#### Information

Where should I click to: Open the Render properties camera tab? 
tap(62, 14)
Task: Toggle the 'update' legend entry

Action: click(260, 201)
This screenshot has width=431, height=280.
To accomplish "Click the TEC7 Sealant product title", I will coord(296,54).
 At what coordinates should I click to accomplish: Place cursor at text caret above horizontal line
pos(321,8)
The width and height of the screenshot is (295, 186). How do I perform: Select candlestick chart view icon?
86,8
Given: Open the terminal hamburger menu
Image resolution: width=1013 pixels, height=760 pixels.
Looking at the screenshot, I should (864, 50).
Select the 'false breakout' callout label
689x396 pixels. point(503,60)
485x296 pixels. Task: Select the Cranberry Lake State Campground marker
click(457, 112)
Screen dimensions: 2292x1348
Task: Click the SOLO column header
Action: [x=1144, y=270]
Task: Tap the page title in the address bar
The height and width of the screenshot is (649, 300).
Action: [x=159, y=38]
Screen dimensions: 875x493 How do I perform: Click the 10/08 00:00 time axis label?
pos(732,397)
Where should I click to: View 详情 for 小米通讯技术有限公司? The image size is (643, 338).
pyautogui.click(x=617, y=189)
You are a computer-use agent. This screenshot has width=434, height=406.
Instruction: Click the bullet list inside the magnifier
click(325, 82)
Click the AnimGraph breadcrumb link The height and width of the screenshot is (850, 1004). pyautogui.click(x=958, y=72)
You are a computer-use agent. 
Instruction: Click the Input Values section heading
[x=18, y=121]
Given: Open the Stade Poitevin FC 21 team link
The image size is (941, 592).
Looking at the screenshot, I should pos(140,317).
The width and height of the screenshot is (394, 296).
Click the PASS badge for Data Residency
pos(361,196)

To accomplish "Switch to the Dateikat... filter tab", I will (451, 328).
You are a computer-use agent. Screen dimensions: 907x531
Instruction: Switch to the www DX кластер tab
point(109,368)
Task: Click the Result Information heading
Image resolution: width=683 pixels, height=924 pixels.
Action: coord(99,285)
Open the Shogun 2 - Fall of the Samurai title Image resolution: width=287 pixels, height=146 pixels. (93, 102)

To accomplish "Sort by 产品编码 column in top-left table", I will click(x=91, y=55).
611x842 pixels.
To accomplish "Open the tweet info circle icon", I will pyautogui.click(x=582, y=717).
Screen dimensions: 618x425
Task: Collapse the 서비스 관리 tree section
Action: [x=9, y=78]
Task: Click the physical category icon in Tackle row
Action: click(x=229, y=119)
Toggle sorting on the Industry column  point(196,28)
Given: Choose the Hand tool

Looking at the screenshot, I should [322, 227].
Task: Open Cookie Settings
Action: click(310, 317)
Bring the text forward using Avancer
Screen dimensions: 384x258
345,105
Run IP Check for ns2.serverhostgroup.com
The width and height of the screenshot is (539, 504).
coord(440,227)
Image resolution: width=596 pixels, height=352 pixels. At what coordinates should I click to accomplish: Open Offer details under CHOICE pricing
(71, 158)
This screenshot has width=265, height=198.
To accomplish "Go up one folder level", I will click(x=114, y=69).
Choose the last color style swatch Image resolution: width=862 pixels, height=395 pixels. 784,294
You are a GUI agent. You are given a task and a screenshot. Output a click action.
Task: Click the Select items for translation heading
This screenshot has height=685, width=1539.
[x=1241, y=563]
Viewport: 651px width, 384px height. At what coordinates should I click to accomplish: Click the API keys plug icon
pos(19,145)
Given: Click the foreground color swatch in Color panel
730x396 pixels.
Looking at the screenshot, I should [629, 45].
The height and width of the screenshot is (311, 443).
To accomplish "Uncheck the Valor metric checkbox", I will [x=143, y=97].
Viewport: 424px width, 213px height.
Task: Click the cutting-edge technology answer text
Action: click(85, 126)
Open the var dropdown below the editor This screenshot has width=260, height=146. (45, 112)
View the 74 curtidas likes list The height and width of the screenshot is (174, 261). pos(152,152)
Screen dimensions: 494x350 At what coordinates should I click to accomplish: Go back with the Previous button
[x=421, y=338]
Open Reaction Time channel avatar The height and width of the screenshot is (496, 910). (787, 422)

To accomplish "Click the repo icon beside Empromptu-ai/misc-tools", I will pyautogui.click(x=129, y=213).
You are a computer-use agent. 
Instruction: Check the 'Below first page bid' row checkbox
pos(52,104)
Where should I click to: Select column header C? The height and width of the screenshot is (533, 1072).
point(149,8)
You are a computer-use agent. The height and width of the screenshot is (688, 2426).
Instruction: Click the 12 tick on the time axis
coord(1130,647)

########

* [Assignment]: An exact copy of the entire material is required.

* [Solution to this task]:
Where should I click to: Open the Render properties camera tab? 
tap(62, 14)
Task: Toggle the 'update' legend entry

Action: click(260, 201)
This screenshot has width=431, height=280.
To accomplish "Click the TEC7 Sealant product title", I will coord(296,54).
 At what coordinates should I click to accomplish: Place cursor at text caret above horizontal line
pos(321,8)
The width and height of the screenshot is (295, 186). How do I perform: Select candlestick chart view icon?
86,8
Given: Open the terminal hamburger menu
Image resolution: width=1013 pixels, height=760 pixels.
Looking at the screenshot, I should (864, 50).
Select the 'false breakout' callout label
689x396 pixels. point(503,60)
485x296 pixels. Task: Select the Cranberry Lake State Campground marker
click(457, 112)
Screen dimensions: 2292x1348
Task: Click the SOLO column header
Action: [x=1144, y=270]
Task: Tap the page title in the address bar
The height and width of the screenshot is (649, 300).
Action: [x=159, y=38]
Screen dimensions: 875x493 How do I perform: Click the 10/08 00:00 time axis label?
pos(732,397)
Where should I click to: View 详情 for 小米通讯技术有限公司? The image size is (643, 338).
pyautogui.click(x=617, y=189)
You are a computer-use agent. This screenshot has width=434, height=406.
Instruction: Click the bullet list inside the magnifier
click(325, 82)
Click the AnimGraph breadcrumb link The height and width of the screenshot is (850, 1004). pyautogui.click(x=958, y=72)
You are a computer-use agent. 
Instruction: Click the Input Values section heading
[x=18, y=121]
Given: Open the Stade Poitevin FC 21 team link
The image size is (941, 592).
Looking at the screenshot, I should pos(140,317).
The width and height of the screenshot is (394, 296).
Click the PASS badge for Data Residency
pos(361,196)

To accomplish "Switch to the Dateikat... filter tab", I will (451, 328).
You are a computer-use agent. Screen dimensions: 907x531
Instruction: Switch to the www DX кластер tab
point(109,368)
Task: Click the Result Information heading
Image resolution: width=683 pixels, height=924 pixels.
Action: coord(99,285)
Open the Shogun 2 - Fall of the Samurai title Image resolution: width=287 pixels, height=146 pixels. (93, 102)

To accomplish "Sort by 产品编码 column in top-left table", I will click(x=91, y=55).
611x842 pixels.
To accomplish "Open the tweet info circle icon", I will pyautogui.click(x=582, y=717).
Screen dimensions: 618x425
Task: Collapse the 서비스 관리 tree section
Action: [x=9, y=78]
Task: Click the physical category icon in Tackle row
Action: click(x=229, y=119)
Toggle sorting on the Industry column  point(196,28)
Given: Choose the Hand tool

Looking at the screenshot, I should [322, 227].
Task: Open Cookie Settings
Action: click(310, 317)
Bring the text forward using Avancer
Screen dimensions: 384x258
345,105
Run IP Check for ns2.serverhostgroup.com
The width and height of the screenshot is (539, 504).
coord(440,227)
Image resolution: width=596 pixels, height=352 pixels. At what coordinates should I click to accomplish: Open Offer details under CHOICE pricing
(71, 158)
This screenshot has width=265, height=198.
To accomplish "Go up one folder level", I will click(x=114, y=69).
Choose the last color style swatch Image resolution: width=862 pixels, height=395 pixels. 784,294
You are a GUI agent. You are given a task and a screenshot. Output a click action.
Task: Click the Select items for translation heading
This screenshot has height=685, width=1539.
[x=1241, y=563]
Viewport: 651px width, 384px height. At what coordinates should I click to accomplish: Click the API keys plug icon
pos(19,145)
Given: Click the foreground color swatch in Color panel
730x396 pixels.
Looking at the screenshot, I should [629, 45].
The height and width of the screenshot is (311, 443).
To accomplish "Uncheck the Valor metric checkbox", I will [x=143, y=97].
Viewport: 424px width, 213px height.
Task: Click the cutting-edge technology answer text
Action: click(85, 126)
Open the var dropdown below the editor This screenshot has width=260, height=146. (45, 112)
View the 74 curtidas likes list The height and width of the screenshot is (174, 261). pos(152,152)
Screen dimensions: 494x350 At what coordinates should I click to accomplish: Go back with the Previous button
[x=421, y=338]
Open Reaction Time channel avatar The height and width of the screenshot is (496, 910). (787, 422)

To accomplish "Click the repo icon beside Empromptu-ai/misc-tools", I will pyautogui.click(x=129, y=213).
You are a computer-use agent. 
Instruction: Check the 'Below first page bid' row checkbox
pos(52,104)
Where should I click to: Select column header C? The height and width of the screenshot is (533, 1072).
point(149,8)
You are a computer-use agent. The height and width of the screenshot is (688, 2426).
Instruction: Click the 12 tick on the time axis
coord(1130,647)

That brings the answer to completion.